**WHAT TO PRODUCE**
Exact reproduction is required for the lines below starting at the line with "The height and" and ending at the line with "This screenshot has height=681, width=721.", both included. No other lines, and no pictures.

START DATA UNDER STUDY

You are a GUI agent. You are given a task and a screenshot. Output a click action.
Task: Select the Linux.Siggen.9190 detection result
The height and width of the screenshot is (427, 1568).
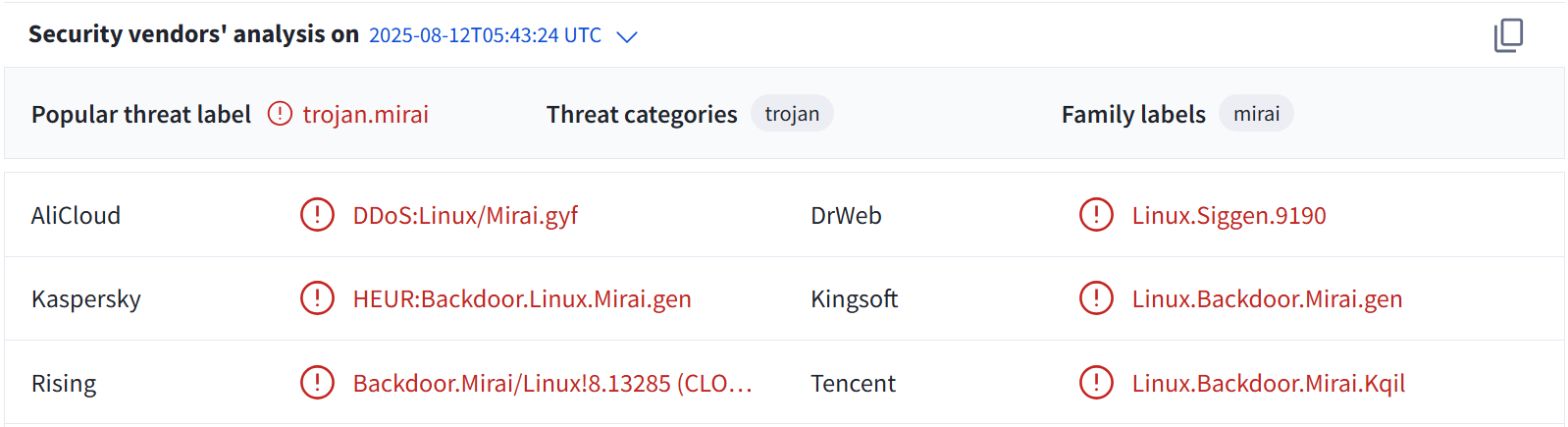pyautogui.click(x=1228, y=216)
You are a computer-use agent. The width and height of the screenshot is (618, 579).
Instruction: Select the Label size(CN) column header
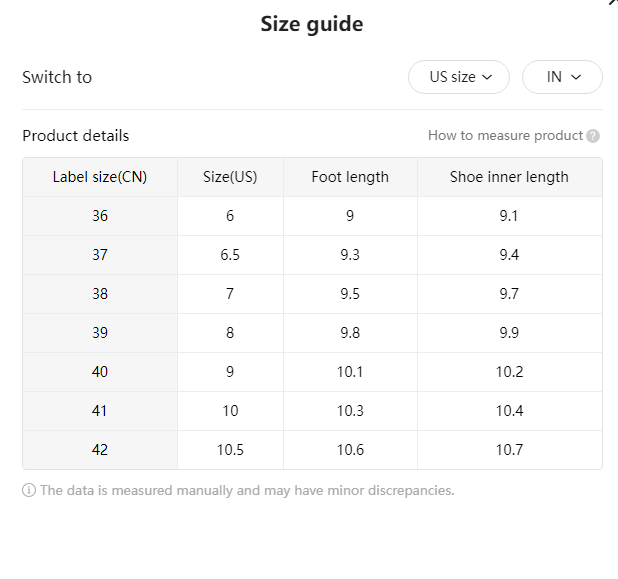pos(100,177)
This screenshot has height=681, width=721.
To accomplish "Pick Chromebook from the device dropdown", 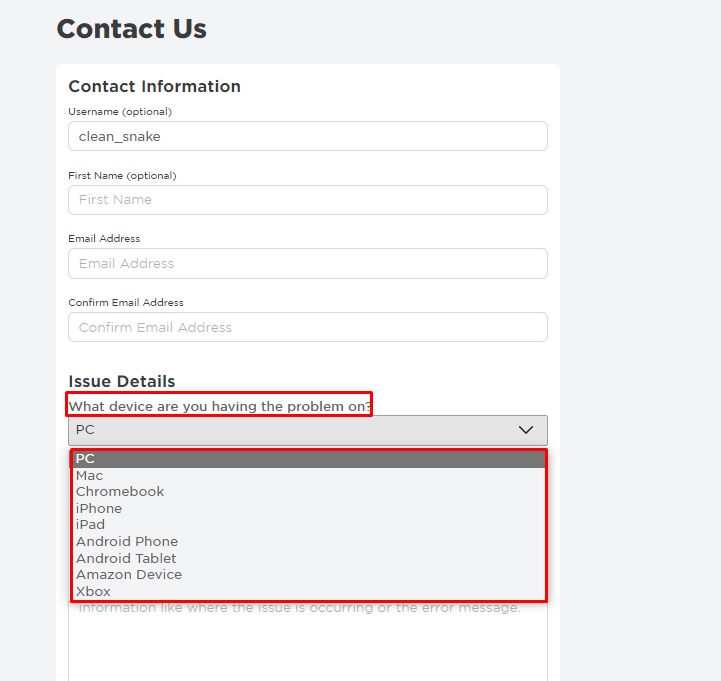I will pyautogui.click(x=120, y=492).
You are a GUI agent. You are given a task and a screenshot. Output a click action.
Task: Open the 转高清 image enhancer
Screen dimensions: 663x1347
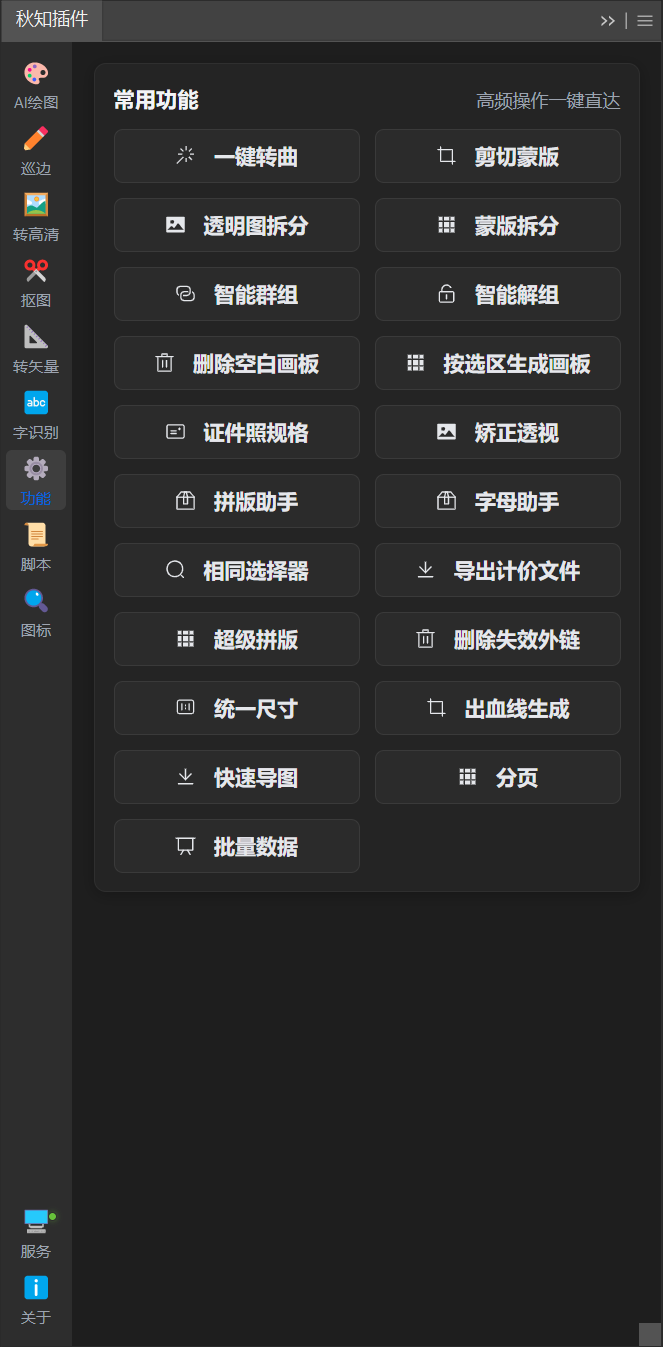36,206
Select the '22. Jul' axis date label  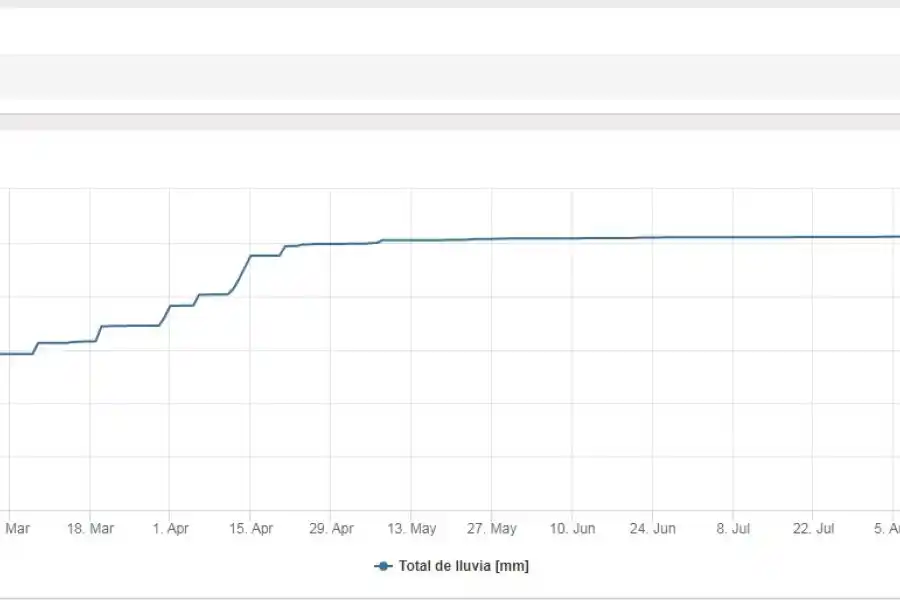pos(813,529)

END DATA UNDER STUDY

**ANSWER SPACE**
The height and width of the screenshot is (427, 1568).
pyautogui.click(x=1228, y=216)
You are a computer-use agent. The width and height of the screenshot is (618, 579).
Instruction: Select the Label size(CN) column header
pos(100,177)
This screenshot has height=681, width=721.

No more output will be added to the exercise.